_Work task_: Check each line of the material below, and copy it if it holds the string "checkmark".

_Input for this task_:
☆ ☆ ☆ ☆ ☆ ☆ ☆

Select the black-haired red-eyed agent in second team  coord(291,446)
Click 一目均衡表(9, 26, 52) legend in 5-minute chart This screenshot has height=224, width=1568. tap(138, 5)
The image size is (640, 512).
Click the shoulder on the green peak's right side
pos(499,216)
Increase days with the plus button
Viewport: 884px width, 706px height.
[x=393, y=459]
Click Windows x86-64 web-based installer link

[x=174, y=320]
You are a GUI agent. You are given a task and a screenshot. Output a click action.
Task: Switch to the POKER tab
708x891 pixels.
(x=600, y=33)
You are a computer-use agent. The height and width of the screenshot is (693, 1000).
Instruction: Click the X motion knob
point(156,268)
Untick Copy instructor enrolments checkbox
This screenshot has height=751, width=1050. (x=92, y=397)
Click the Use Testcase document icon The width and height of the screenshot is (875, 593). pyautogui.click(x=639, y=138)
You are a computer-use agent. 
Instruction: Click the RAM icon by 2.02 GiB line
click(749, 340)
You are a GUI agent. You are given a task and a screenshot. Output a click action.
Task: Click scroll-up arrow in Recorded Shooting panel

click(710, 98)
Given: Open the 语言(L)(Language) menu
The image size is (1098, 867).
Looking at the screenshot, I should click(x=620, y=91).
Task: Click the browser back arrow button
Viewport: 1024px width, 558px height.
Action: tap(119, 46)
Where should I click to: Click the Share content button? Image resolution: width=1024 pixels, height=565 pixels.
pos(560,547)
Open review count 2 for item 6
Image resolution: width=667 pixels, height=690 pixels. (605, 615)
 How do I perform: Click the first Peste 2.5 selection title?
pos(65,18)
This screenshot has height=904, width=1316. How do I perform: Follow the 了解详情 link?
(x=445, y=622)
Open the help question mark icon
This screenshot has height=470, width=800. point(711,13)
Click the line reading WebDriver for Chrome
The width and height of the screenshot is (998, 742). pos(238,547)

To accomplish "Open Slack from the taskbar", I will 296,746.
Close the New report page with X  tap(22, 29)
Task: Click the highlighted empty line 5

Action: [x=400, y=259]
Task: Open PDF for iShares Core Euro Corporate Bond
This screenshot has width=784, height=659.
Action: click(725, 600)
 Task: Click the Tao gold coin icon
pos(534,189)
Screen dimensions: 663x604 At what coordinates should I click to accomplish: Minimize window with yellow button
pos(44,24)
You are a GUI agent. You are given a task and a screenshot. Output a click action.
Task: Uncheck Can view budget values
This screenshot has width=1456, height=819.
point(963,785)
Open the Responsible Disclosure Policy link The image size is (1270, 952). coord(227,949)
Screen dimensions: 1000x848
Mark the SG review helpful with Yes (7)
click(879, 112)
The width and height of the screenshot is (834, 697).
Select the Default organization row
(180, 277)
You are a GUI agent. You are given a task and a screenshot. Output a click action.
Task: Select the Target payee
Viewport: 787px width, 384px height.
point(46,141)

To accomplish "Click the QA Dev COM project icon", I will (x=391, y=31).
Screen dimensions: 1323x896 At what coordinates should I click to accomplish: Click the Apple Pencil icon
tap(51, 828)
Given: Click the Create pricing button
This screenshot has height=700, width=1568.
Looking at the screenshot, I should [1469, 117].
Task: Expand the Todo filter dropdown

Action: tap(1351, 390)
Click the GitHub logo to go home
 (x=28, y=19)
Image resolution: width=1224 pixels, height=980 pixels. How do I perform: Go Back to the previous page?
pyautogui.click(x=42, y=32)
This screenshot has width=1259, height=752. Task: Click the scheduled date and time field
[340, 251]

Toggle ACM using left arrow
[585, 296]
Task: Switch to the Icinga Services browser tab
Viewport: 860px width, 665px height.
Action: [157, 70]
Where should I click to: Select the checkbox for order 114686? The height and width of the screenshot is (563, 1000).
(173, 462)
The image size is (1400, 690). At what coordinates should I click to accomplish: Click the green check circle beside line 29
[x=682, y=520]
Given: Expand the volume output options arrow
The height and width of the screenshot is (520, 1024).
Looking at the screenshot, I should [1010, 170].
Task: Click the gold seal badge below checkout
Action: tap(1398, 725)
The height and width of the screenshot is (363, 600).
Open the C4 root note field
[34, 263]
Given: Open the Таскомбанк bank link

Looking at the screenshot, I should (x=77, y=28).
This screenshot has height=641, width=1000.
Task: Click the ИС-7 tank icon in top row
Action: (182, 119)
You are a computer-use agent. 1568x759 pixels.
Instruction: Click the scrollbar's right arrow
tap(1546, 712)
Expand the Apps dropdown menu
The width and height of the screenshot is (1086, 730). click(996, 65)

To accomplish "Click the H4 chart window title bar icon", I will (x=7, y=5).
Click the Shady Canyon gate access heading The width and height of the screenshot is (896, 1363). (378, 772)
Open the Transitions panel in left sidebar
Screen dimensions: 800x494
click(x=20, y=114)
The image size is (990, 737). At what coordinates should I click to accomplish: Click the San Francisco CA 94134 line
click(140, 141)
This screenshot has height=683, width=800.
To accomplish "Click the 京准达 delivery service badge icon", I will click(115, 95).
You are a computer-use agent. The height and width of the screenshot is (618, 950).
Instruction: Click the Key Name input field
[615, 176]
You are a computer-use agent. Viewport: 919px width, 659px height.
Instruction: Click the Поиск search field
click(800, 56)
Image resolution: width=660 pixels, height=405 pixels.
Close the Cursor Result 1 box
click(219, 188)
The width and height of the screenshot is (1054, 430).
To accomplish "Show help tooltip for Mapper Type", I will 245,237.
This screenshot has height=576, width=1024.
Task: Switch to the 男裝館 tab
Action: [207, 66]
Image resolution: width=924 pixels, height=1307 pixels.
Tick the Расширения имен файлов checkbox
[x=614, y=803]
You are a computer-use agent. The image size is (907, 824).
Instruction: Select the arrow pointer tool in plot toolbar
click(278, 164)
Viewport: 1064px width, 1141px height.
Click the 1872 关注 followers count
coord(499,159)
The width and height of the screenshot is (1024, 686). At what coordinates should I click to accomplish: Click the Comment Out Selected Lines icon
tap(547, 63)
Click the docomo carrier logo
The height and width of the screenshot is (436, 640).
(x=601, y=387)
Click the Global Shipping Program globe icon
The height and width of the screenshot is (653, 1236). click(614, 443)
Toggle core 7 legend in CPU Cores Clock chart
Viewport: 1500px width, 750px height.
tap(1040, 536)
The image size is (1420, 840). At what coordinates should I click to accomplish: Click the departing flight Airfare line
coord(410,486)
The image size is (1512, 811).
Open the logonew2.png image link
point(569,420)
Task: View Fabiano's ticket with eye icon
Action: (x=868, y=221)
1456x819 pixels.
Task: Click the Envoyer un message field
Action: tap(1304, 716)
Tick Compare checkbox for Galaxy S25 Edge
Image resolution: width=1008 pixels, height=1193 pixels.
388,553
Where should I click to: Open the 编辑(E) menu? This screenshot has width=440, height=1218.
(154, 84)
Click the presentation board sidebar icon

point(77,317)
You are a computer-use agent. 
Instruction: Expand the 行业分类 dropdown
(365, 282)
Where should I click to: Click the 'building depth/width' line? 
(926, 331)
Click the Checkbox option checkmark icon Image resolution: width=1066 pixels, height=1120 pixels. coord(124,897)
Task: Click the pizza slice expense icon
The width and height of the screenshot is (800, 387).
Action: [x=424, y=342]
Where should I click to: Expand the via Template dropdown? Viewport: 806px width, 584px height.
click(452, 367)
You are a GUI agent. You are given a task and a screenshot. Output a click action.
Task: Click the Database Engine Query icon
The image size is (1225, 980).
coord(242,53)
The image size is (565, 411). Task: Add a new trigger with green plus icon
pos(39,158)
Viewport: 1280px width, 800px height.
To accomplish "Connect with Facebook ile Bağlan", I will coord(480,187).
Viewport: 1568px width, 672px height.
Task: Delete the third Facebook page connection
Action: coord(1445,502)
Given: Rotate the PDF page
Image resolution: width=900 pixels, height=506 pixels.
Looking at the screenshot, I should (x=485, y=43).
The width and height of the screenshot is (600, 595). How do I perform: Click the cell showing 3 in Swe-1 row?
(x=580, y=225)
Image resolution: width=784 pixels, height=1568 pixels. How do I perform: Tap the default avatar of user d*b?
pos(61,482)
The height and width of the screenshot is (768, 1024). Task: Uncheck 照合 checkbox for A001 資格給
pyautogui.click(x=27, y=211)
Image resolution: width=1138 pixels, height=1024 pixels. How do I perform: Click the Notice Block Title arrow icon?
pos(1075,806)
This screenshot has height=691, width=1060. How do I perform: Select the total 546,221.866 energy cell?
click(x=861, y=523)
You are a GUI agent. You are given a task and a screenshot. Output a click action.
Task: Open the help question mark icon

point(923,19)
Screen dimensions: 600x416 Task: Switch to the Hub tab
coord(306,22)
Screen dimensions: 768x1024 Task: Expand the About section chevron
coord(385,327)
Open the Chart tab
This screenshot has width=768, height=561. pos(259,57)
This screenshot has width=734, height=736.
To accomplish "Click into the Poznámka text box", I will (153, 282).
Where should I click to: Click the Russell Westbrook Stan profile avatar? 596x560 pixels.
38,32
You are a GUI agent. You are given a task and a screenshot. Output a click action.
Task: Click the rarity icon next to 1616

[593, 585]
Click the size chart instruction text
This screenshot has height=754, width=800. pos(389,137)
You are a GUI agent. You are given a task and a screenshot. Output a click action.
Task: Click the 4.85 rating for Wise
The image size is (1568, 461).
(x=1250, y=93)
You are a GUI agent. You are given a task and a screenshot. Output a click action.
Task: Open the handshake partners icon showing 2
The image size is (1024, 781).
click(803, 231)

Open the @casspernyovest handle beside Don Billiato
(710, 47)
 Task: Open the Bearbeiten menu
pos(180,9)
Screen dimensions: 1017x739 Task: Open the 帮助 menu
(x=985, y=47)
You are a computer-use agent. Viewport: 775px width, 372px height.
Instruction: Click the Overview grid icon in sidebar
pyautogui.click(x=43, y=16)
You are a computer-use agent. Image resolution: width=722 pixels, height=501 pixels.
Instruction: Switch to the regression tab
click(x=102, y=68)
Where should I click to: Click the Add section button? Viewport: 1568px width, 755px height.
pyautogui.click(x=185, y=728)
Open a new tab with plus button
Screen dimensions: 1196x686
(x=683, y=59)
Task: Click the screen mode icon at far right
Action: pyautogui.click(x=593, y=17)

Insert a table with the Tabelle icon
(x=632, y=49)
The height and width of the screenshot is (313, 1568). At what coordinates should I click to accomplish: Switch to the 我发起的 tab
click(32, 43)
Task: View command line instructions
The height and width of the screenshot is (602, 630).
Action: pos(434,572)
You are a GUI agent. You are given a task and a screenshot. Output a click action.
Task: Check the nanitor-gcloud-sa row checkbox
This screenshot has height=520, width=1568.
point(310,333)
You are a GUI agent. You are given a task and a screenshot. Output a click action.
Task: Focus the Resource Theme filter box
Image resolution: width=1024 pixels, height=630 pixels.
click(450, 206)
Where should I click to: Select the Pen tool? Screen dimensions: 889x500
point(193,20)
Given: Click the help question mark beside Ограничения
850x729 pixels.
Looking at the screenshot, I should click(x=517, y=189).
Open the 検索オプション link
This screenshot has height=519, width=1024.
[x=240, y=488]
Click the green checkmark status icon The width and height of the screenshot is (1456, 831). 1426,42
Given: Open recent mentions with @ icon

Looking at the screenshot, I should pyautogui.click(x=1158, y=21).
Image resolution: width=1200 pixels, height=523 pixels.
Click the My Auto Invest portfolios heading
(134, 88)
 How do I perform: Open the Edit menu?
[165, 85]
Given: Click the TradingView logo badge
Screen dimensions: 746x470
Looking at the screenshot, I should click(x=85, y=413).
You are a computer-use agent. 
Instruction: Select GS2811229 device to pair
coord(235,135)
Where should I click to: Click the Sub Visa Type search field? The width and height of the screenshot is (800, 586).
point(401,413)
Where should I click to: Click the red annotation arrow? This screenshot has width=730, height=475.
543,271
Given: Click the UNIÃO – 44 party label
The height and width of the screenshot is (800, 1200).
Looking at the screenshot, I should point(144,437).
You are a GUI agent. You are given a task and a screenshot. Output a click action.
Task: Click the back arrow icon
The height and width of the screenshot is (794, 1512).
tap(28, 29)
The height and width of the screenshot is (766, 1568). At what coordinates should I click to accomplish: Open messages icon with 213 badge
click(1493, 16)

☆ ☆ ☆ ☆ ☆ ☆ ☆

_Task response_:
Click the Checkbox option checkmark icon Image resolution: width=1066 pixels, height=1120 pixels. coord(124,897)
Click the green checkmark status icon The width and height of the screenshot is (1456, 831). 1426,42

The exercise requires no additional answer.